## [ASSIGNMENT]
Copy out precisely the lines from the start of the data through the line with "Kelz Smiff (55, 1269)", and keep pictures out of it.

--- RECORDS FOR THIS EXERCISE ---

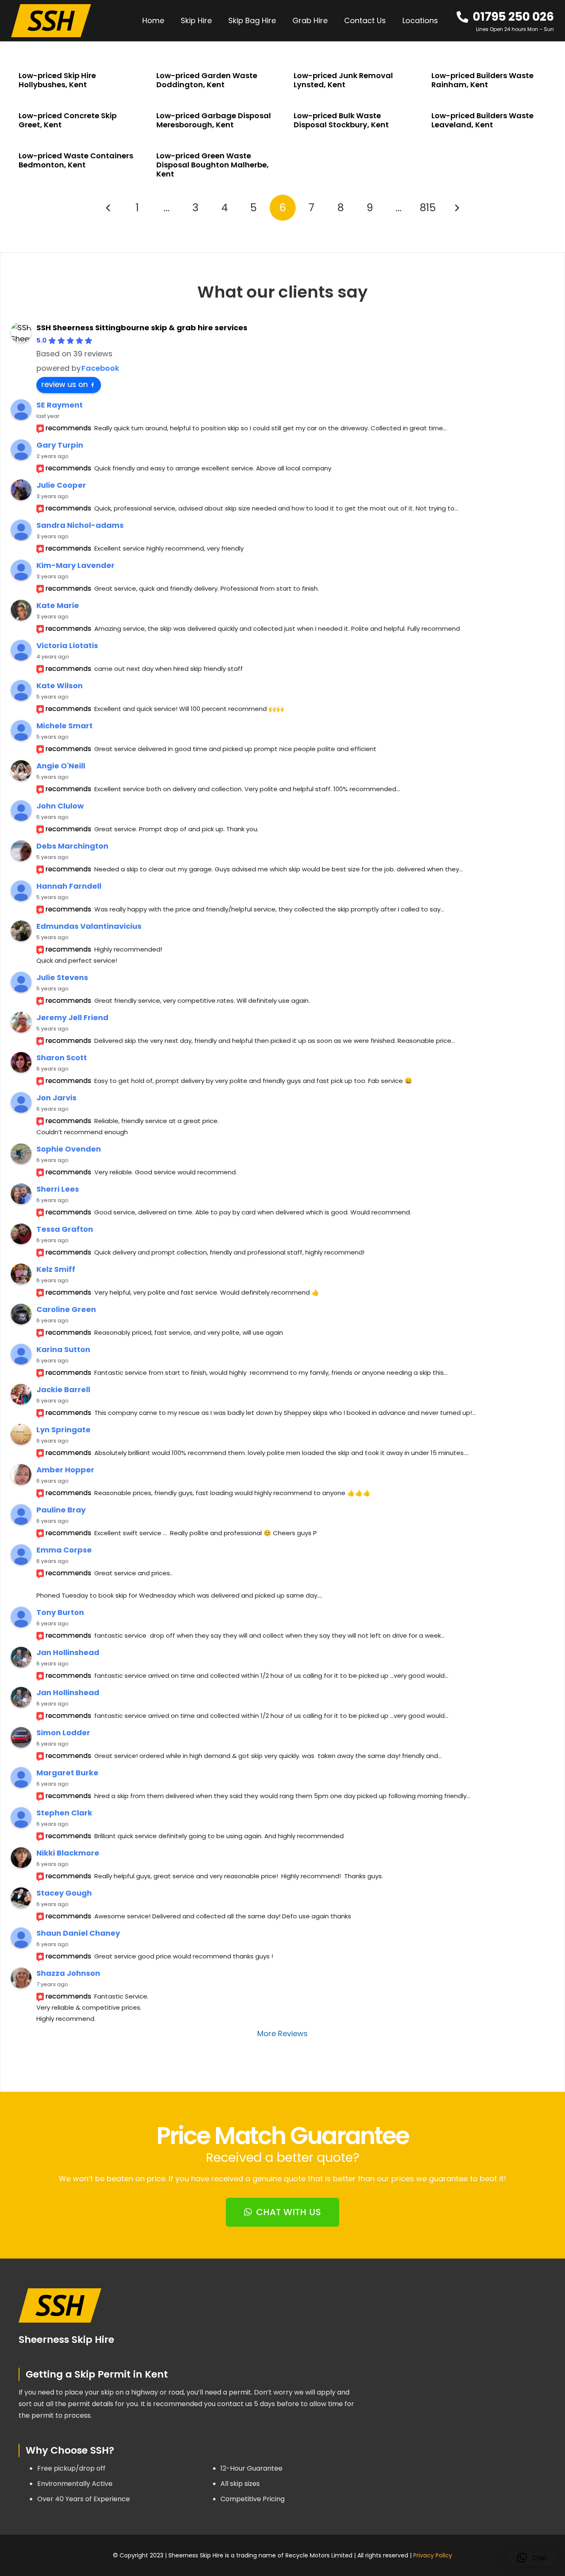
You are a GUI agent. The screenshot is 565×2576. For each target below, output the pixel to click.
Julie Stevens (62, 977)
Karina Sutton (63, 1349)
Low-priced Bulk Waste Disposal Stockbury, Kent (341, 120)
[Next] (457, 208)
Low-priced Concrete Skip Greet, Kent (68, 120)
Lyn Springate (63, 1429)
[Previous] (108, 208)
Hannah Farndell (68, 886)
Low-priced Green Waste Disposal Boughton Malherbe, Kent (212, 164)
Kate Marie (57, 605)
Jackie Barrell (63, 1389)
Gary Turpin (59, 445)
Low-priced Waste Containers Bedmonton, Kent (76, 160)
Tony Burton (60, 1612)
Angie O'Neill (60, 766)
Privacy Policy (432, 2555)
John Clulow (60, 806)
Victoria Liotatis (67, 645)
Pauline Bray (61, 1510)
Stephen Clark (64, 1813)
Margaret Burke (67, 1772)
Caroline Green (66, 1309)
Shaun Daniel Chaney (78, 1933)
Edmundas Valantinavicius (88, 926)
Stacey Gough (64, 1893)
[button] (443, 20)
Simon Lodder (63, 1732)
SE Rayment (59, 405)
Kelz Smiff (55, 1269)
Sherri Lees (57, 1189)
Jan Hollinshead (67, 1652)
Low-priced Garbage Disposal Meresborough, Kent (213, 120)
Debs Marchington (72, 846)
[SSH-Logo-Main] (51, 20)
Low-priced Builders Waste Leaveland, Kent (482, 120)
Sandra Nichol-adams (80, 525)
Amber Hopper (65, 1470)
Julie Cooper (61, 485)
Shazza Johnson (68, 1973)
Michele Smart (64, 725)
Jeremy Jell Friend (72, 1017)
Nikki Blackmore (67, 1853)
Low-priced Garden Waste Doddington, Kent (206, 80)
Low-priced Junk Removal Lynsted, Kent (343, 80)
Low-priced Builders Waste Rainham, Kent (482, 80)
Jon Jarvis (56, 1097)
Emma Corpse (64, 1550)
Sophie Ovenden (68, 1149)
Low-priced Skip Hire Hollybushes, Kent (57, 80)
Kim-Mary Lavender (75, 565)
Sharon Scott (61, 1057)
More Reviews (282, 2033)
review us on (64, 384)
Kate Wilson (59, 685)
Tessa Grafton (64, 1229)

---

## [ANSWER TO THIS PROBLEM]
You are a GUI agent. The screenshot is 565×2576. For each target below, output the pixel to click.
Julie Stevens (62, 977)
Karina Sutton (63, 1349)
Low-priced Bulk Waste Disposal Stockbury, Kent (341, 120)
[Next] (457, 208)
Low-priced Concrete Skip Greet, Kent (68, 120)
Lyn Springate (63, 1429)
[Previous] (108, 208)
Hannah Farndell (68, 886)
Low-priced Green Waste Disposal Boughton Malherbe, Kent (212, 164)
Kate Marie (57, 605)
Jackie Barrell (63, 1389)
Gary Turpin (59, 445)
Low-priced Waste Containers Bedmonton, Kent (76, 160)
Tony Burton (60, 1612)
Angie O'Neill (60, 766)
Privacy Policy (432, 2555)
John Clulow (60, 806)
Victoria Liotatis (67, 645)
Pauline Bray (61, 1510)
Stephen Clark (64, 1813)
Margaret Burke (67, 1772)
Caroline Green (66, 1309)
Shaun Daniel Chaney (78, 1933)
Edmundas Valantinavicius (88, 926)
Stacey Gough (64, 1893)
[button] (443, 20)
Simon Lodder (63, 1732)
SE Rayment (59, 405)
Kelz Smiff (55, 1269)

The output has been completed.